A study exploring religion-based discrimination in health facilities in Mumbai, the survey pointed out, showed that “many Muslim women felt that there was a difference in the way the staff at the public health facilities spoke to them when compared to how they spoke to people belonging to their caste or religion. The pandemic has further deepened the systemic Islamophobia within the country’s health system”.

The findings of the survey are similar to those reported by the Human Rights Watch published in 2001, which found that SCs are frequently denied admission in hospitals. Similarly, Untouchability in Rural India survey discovered that Dalits were denied entry into private health centres or clinics in 21% of villages.

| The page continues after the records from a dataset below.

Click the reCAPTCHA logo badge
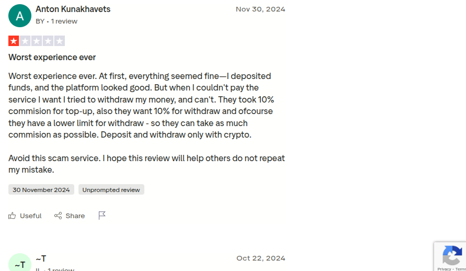Viewport: 466px width, 271px height. [452, 256]
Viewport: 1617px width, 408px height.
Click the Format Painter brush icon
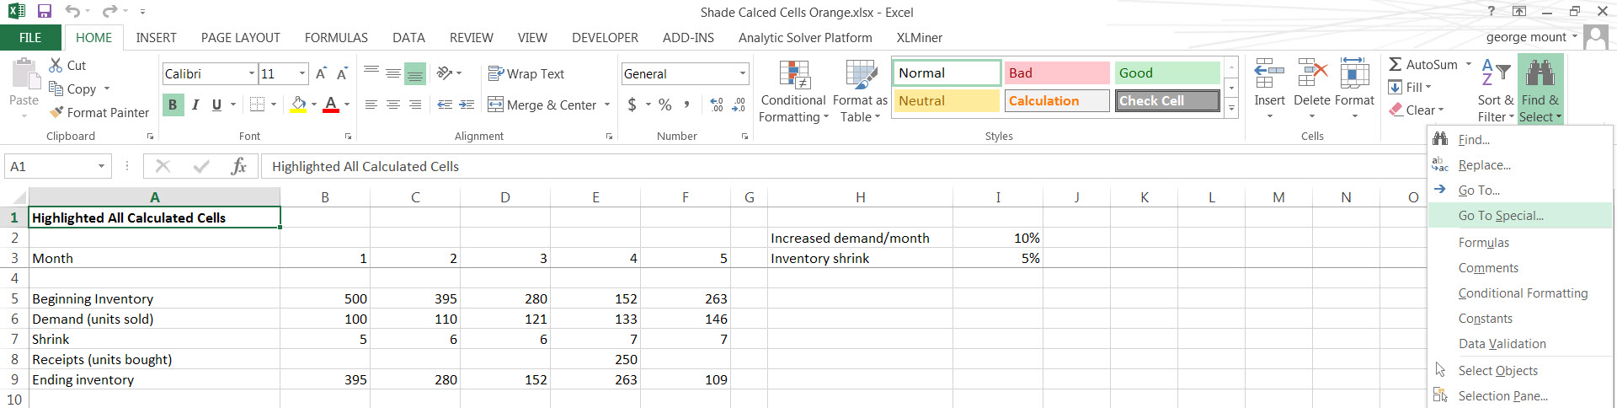tap(56, 112)
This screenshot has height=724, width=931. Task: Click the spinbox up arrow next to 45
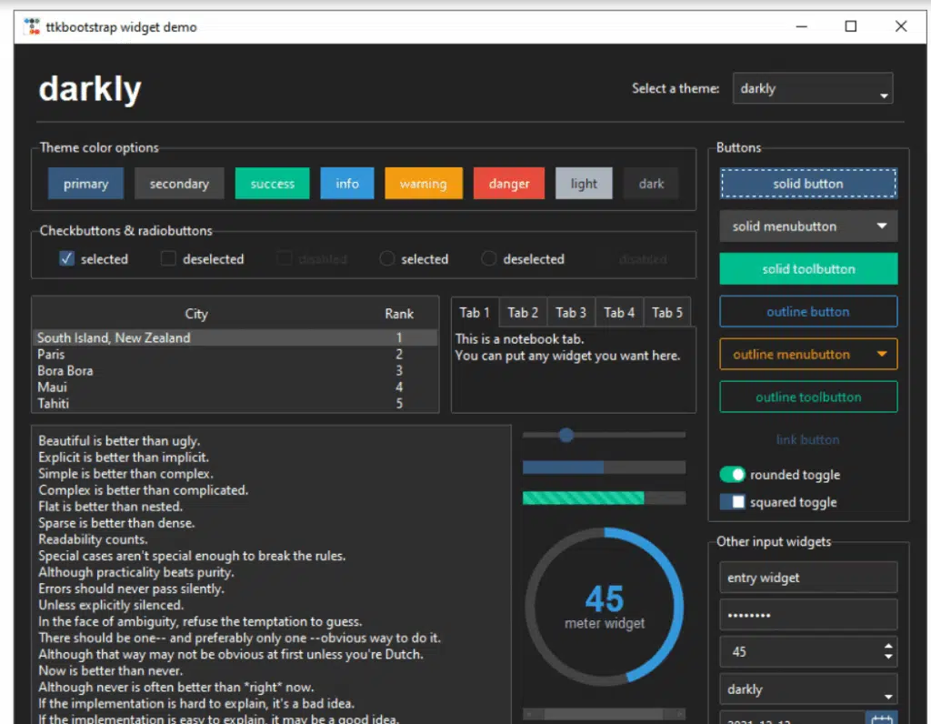pos(888,646)
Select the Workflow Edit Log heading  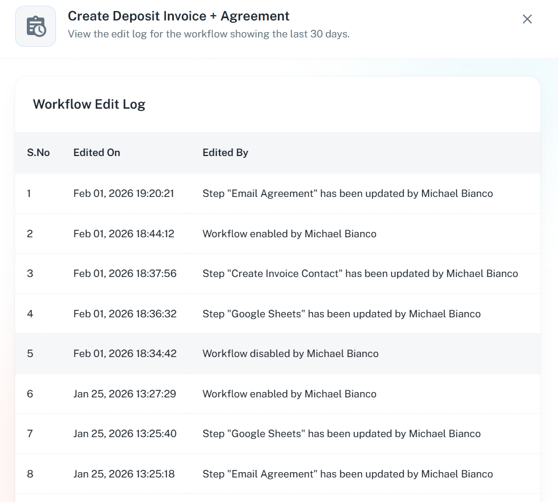click(89, 105)
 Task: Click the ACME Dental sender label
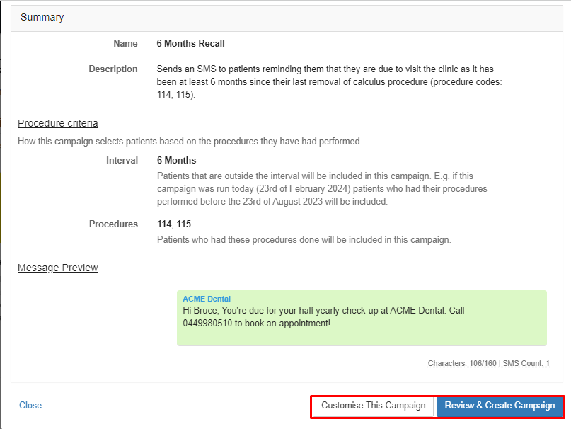click(206, 299)
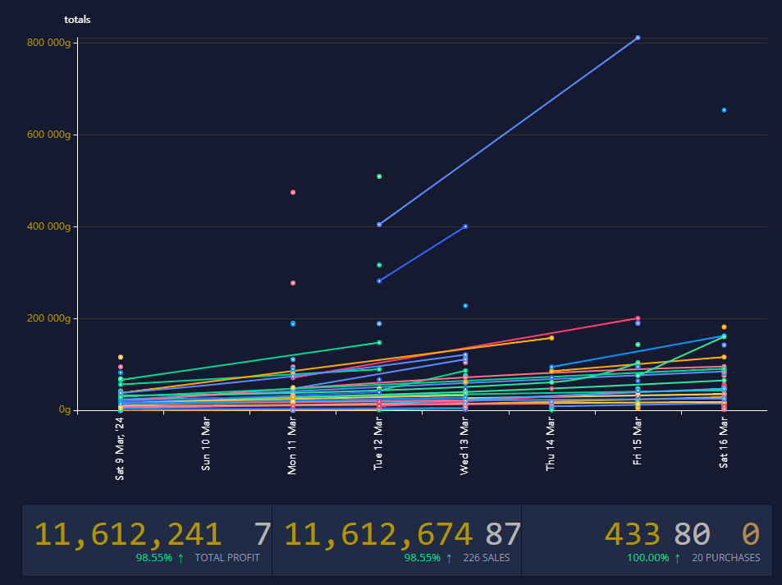Image resolution: width=782 pixels, height=585 pixels.
Task: Click the blue line endpoint at 400 000g on Wed 13 Mar
Action: click(x=465, y=226)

“The Patients’ Rights Charter drafted by the ministry of health and family welfare needs to be immediately adopted by state governments along with robust grievance redressal mechanisms to provide citizens with recourse when things go wrong,” Behar added.

Oxfam India also found that 35% of women were examined by a male doctor in the absence of a female medical professional, violating the charter, which requires the hospital management to ensure the presence of another female person in the room during such examinations.

Among the respondents, 74% were given prescriptions or asked to get tests/investigations done without explaining their disease, nature and/or cause of illness. More than 50% of the respondents were not provided any information about the  investigations/tests being done during hospitalisation.

The survey also revealed that 19% of the respondents were denied the bodies of their close relatives who were hospitalised in violation of the charter. Besides, 30% of the respondents were discriminated against because of an illness or health condition, 12% due to their religion and 13% on grounds of caste.